Estos puntos sugieren que, aunque el lugar tiene el potencial de ser un atractivo resort natural, la falta de inversión en su mantenimiento básico demerita significativamente la experiencia del cliente.

Una Política de Precios que Genera Desconfianza

Más allá del estado de las instalaciones, las políticas de cobro del rancho son un foco rojo para muchos. Se advierte a los futuros clientes sobre una serie de prácticas que pueden resultar en gastos inesperados y una mala experiencia:

  • Depósito obligatorio: Se requiere un depósito de $1,500 pesos por cualquier daño, que debe ser pagado con tarjeta y cuya devolución no es inmediata, sino que depende de los tiempos del banco.
  • Precios elevados: El costo de entrada es de aproximadamente $220 pesos por persona, incluyendo niños. Los precios de productos básicos, como una soda de dos litros por $130 pesos, son considerados excesivos.
  • Cobros adicionales y multas: Existen reportes de cobros por detalles mínimos, como dejar un poco de basura ($300 pesos de multa) sin que el establecimiento provea herramientas de limpieza. También se menciona el cobro por mosquiteros de ventanas, incluso sin haber sido utilizados.
  • Falta de transparencia: Varios testimonios coinciden en que las reglas y posibles cargos adicionales no se explican claramente al momento del check-in, lo que lleva a sorpresas desagradables al momento de la salida.
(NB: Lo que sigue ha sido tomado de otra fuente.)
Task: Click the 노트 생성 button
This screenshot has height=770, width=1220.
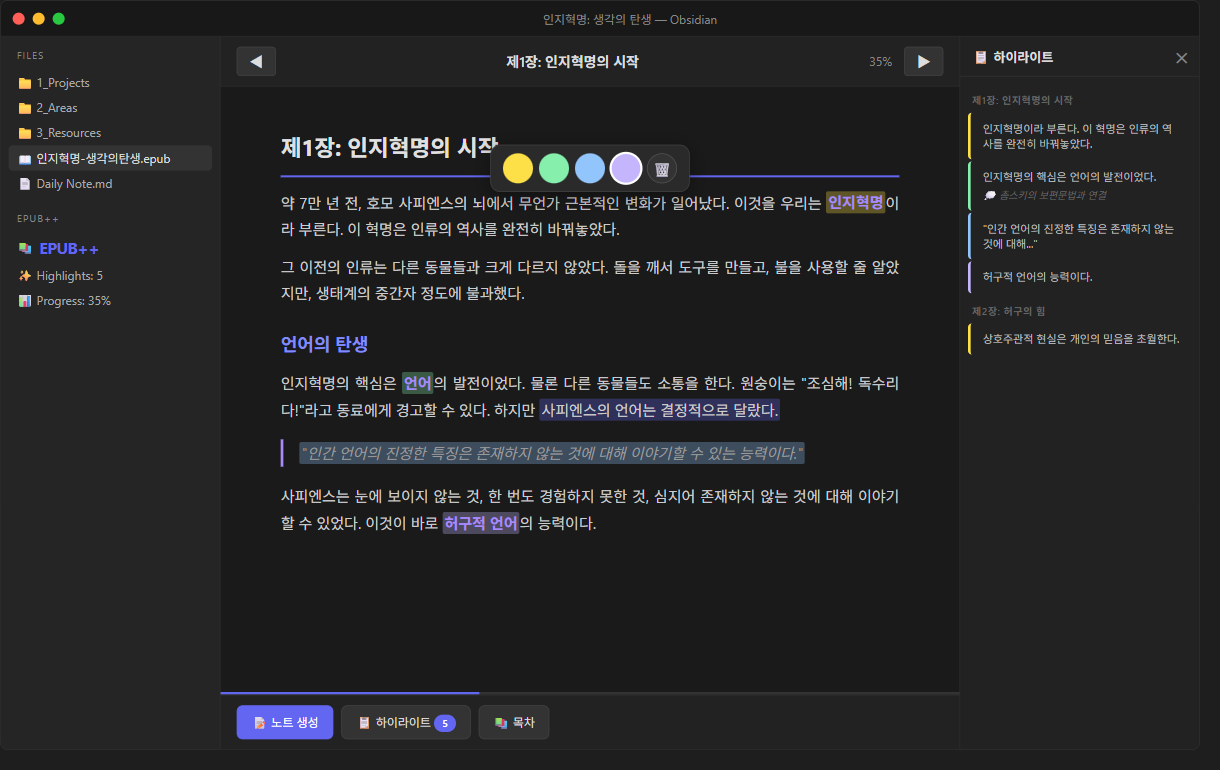Action: tap(285, 722)
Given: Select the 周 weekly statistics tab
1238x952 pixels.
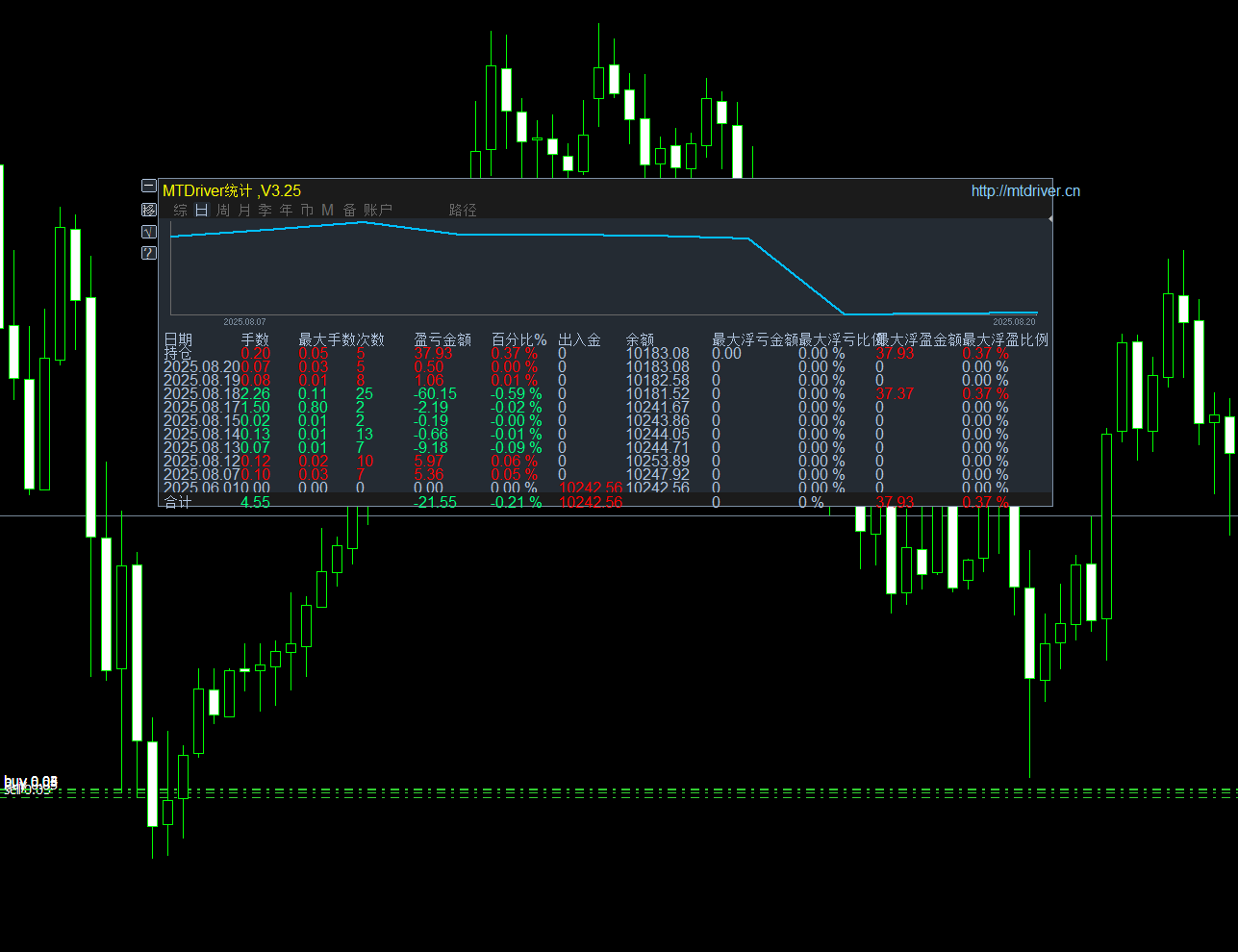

El Acceso y el Servicio al Cliente

Llegar a Rancho San Carlos puede ser parte de la aventura, pero no siempre en el buen sentido. El camino es de terracería y su estado parece ser variable. Mientras que un visitante lo describe como un trayecto de una hora y media con grandes charcos después de la lluvia, otro asegura que los caminos están en buen estado y son transitables para autos compactos. Es prudente prepararse para un viaje más largo de lo que indican las aplicaciones de mapas.

La calidad del servicio al cliente también es inconsistente. Algunos visitantes han encontrado al personal amable y servicial. Sin embargo, otros relatan experiencias muy negativas, incluyendo un intento de soborno por parte de un empleado para proveer agua caliente, un servicio que ya debería estar incluido en las cabañas. Esta disparidad en el trato genera incertidumbre para quienes planean una visita.

Un Destino con Potencial Desaprovechado

Rancho San Carlos Aguas Termales es un lugar de dualidades. Ofrece un entorno natural atractivo con el encanto de las aguas termales, ideal para quienes buscan una experiencia de hospedaje rústica y desconectada. No obstante, este potencial se ve opacado por graves problemas de mantenimiento, limpieza deficiente, políticas de precios poco claras y un servicio al cliente inconsistente. No es un hotel, ni un resort de lujo, ni siquiera una hostería bien cuidada. Es un rancho que opera con lo mínimo indispensable, dejando gran parte de la responsabilidad y el riesgo en manos del visitante. Quienes decidan visitarlo deben ir con las expectativas ajustadas, preparados para un entorno agreste y para navegar una estructura de costos que puede esconder sorpresas.